Bret being Bret decided to return home so he could die in his own bed, in his own home, and honestly I didn’t blame him. But I am a fighter, so when we got home I started searching for Ayurvedic doctors in the area.
I happened to find an integrative medicine doctor, who was both a western MD and eastern approach practitioner, and he actually changed our lives.
He got us right in, and spent several hours just assessing Bret, mentally, physically and spiritually. He took a lot of notes and got us started on a strict protocol of supplements and juicing.
We were skeptical, because Bret couldn’t even keep water down, how would he keep juice down?
Well, he did.
The integrative protocol, combined with massage, hot springs soaks, herbal medicine and coffee enemas, was nothing short of magic, because by the time the original date of his potential death passed, Bret was already much improved. He was even able to eat some noodles and bok choy from our favorite Chinese food place. (Which the owner gifted to me, just because she was so happy he had lived.)
Bret wound up detoxing so fast that a month to the day after his original diagnosis, he suffered a seizure, which was of course, very scary! But the doctor who had diagnosed his liver failure a month prior was the same one who attended him that day as well, and they both shed a few tears of happiness together.
Less than two months later, he was given a clean bill of health. The seizure had been due to the toxins from his bloodstream entering his brain and causing his body to do a hard reboot, much like an overloaded computer randomly restarting.
All these years, and his eventual death later, I am still so grateful for his doctor, (Dr. Gary Foresman, Arroyo Grande, CA) and for the wherewithal to not give up so quickly.
That was my favorite miracle until my son, right before his 21st birthday, was in a horrific accident, and was told that he would not survive the night.
He also recovered so quickly that his team was left speechless. He had suffered a severe diffuse axonal traumatic brain injury, various internal injuries and several breaks, including an open skull fracture.

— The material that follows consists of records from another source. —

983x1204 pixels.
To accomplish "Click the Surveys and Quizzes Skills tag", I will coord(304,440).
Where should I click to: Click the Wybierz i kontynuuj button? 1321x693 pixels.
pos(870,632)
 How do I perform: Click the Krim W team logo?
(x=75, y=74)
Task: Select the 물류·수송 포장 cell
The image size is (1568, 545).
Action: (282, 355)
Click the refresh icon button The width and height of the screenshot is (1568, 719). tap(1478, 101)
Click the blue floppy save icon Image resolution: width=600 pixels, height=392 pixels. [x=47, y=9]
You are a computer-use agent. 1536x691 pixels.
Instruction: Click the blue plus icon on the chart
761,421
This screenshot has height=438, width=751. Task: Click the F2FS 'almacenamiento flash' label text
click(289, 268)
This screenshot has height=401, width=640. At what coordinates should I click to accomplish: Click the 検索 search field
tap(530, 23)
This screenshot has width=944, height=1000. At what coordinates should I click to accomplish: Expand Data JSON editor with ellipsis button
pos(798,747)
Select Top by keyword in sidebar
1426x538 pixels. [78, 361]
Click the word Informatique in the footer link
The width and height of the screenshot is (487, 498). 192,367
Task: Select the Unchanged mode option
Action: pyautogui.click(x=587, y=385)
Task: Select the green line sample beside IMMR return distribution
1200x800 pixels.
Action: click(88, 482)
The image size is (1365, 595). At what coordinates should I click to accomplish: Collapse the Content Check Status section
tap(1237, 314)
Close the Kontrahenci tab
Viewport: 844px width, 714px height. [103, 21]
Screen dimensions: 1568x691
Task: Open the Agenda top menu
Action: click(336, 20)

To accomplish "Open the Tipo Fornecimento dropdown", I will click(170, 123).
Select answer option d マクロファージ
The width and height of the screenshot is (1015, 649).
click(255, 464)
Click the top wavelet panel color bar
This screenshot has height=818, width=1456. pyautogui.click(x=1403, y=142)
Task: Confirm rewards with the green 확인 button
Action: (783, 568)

We celebrated his big 2-1 in the hospital with some of his favorite nurses joining us for gelato.
Would you believe it if I said that those were not the only miracles I have personally experienced? They’re not, and I could spend the rest of my writing career focusing solely on miracles.
Bret suffered another seizure while driving northbound on I-5 heading to Seattle, (his driving privileges from the other seizure long since having been restored). It was 5:00 traffic, and I was sure that was going to be the end of us all.
Acting quickly, I threw the car into Neutral and put on the flashers.
We were not hit, and traffic zoomed by us.
This seizure was due to “dangerously low” blood sugar, as sadly, his health was starting to slowly deteriorate once more.
We got 8 years on a two-weeks-to-live diagnosis, and no matter how tragic, I cannot overlook how absolutely divine his healing had been.
I cannot overlook being left unscathed in racing traffic, after he lost consciousness behind the wheel.
I cannot overlook my son’s nearly fatal head injury miraculously healing the way it did.
Miracles absolutely exist, but can sadly be dwarfed by tragedy, and I refuse to negate their magic in the face of loss.
I am not terribly religious, but I do believe in something grand and divine. After all of that, how could I not?